> **Problem requirements**: Taking the line that contains "Instruction: Open the 金属材料 category tab" as the start and the last line of the data as the end, repeat exactly every line in that span, but no pictures.

> **Available data**:

>>>>

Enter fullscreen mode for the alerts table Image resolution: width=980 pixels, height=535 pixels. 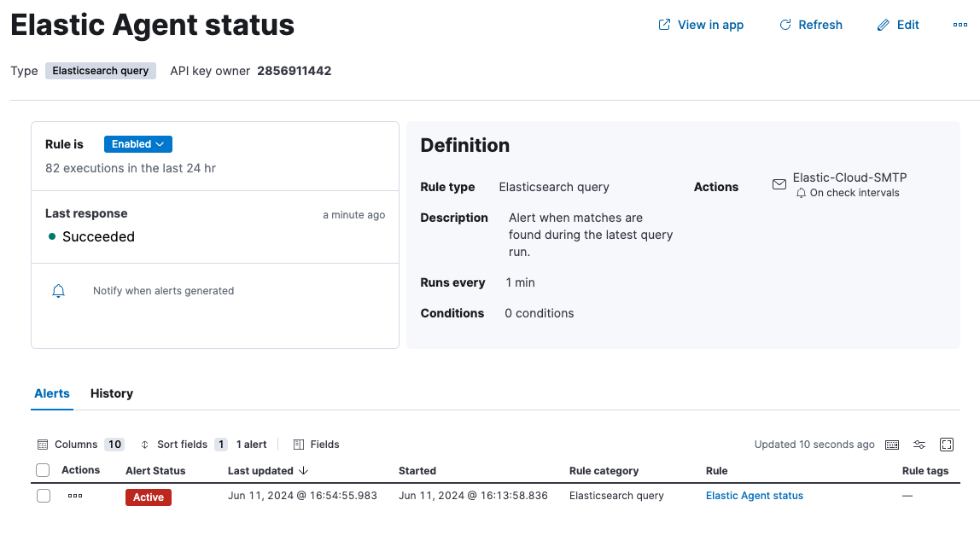tap(947, 445)
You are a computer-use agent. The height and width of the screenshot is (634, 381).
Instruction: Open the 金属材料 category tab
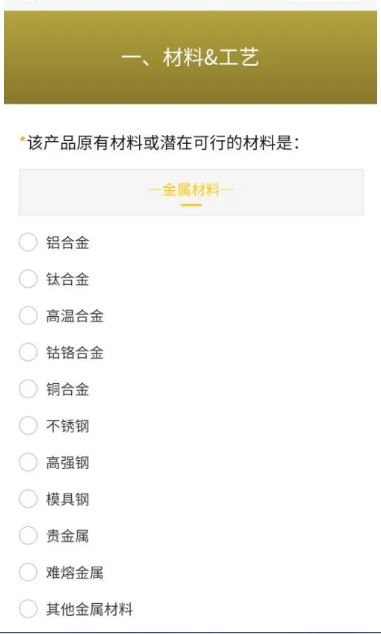click(x=191, y=192)
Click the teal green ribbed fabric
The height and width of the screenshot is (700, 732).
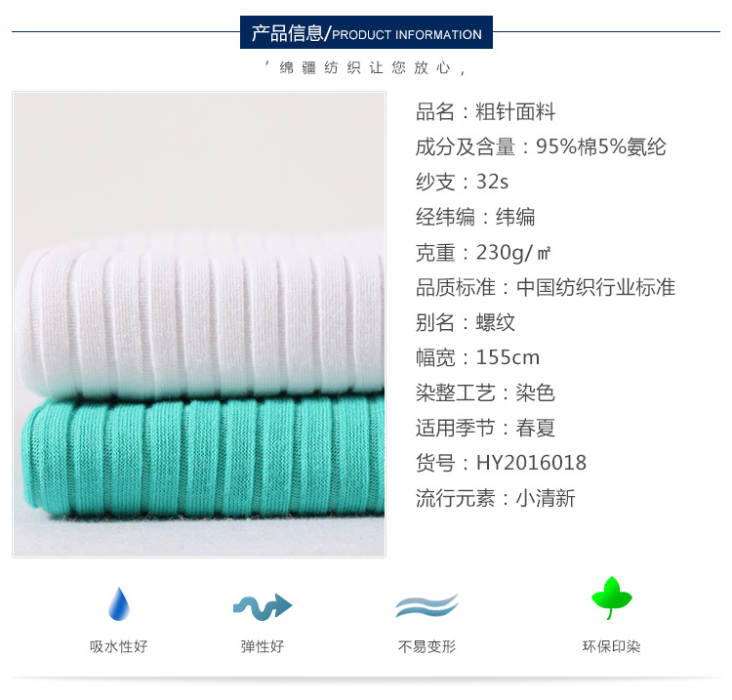point(203,455)
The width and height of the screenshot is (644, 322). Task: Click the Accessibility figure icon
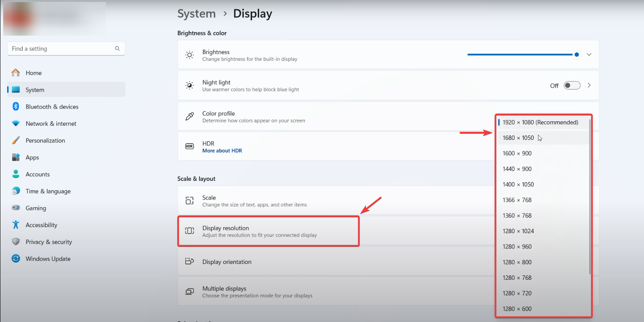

<<<<

> **Solution to this task**:
Instruction: Open the 金属材料 category tab
click(x=191, y=192)
Click the teal green ribbed fabric
The height and width of the screenshot is (700, 732).
point(203,455)
The width and height of the screenshot is (644, 322). Task: Click the Accessibility figure icon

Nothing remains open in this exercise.